# TASK:
In the data below, restate exactly the lines from the one with "How do I perform: Click" to the final line, both included, but not the pictures.

# DATASET RECORDS:
|---|

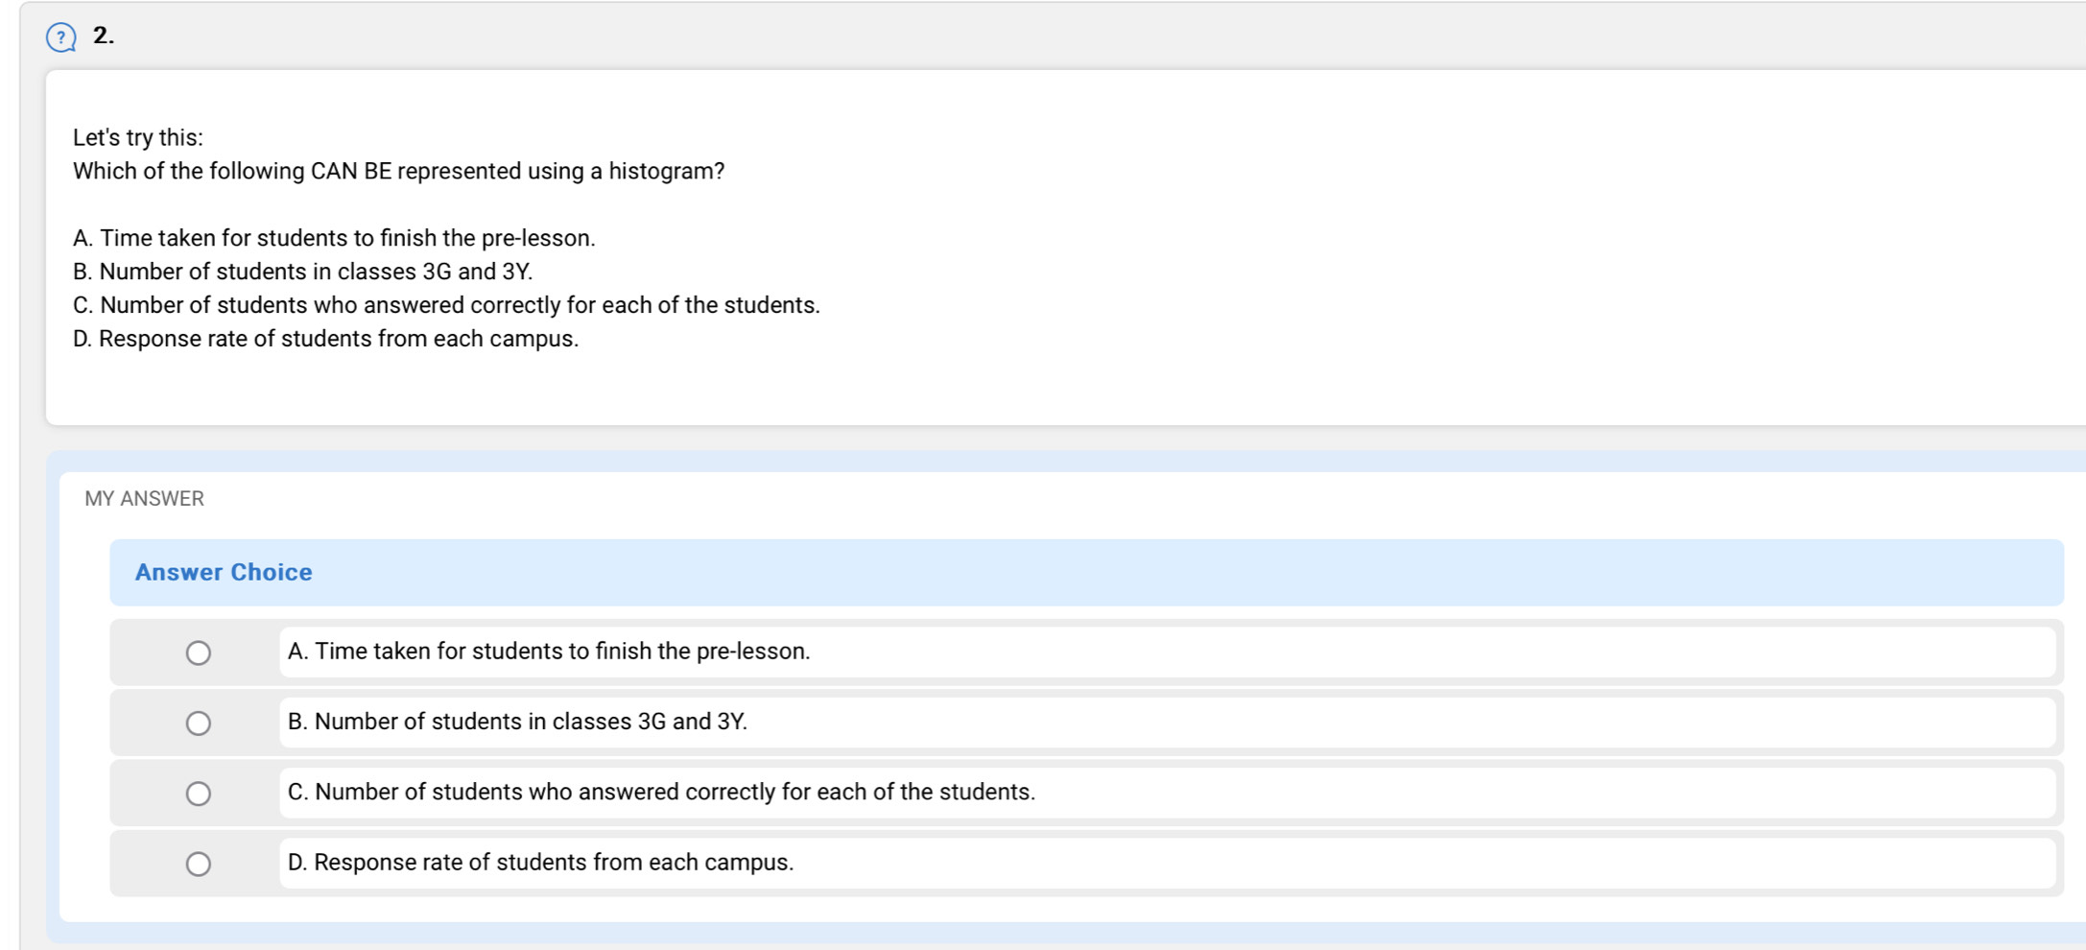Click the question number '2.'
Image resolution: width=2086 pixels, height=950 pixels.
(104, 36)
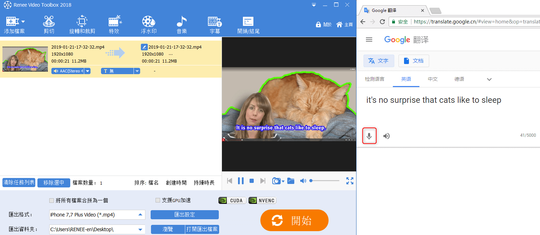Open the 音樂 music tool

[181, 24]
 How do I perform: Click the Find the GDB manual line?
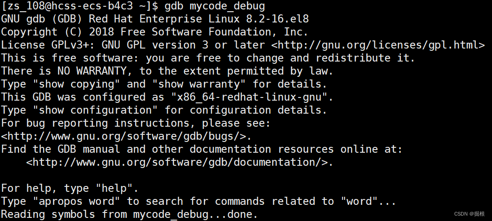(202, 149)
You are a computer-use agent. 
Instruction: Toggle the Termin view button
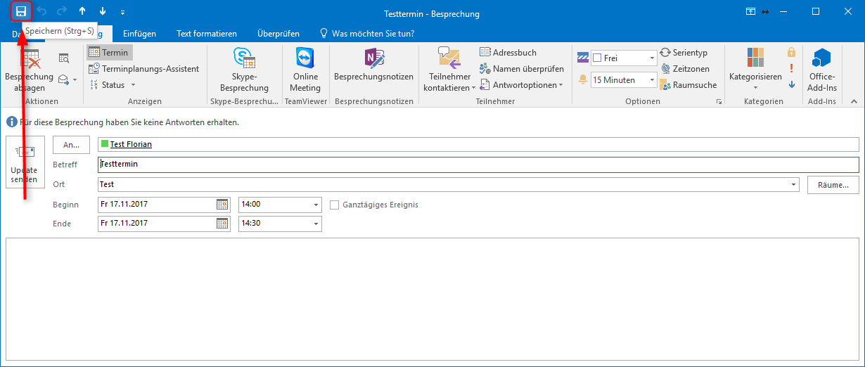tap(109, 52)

|---|

# ANSWER AREA:
 How do I perform: Click the Find the GDB manual line?
(202, 149)
You are a computer-use agent. 
Instruction: Toggle the Termin view button
tap(109, 52)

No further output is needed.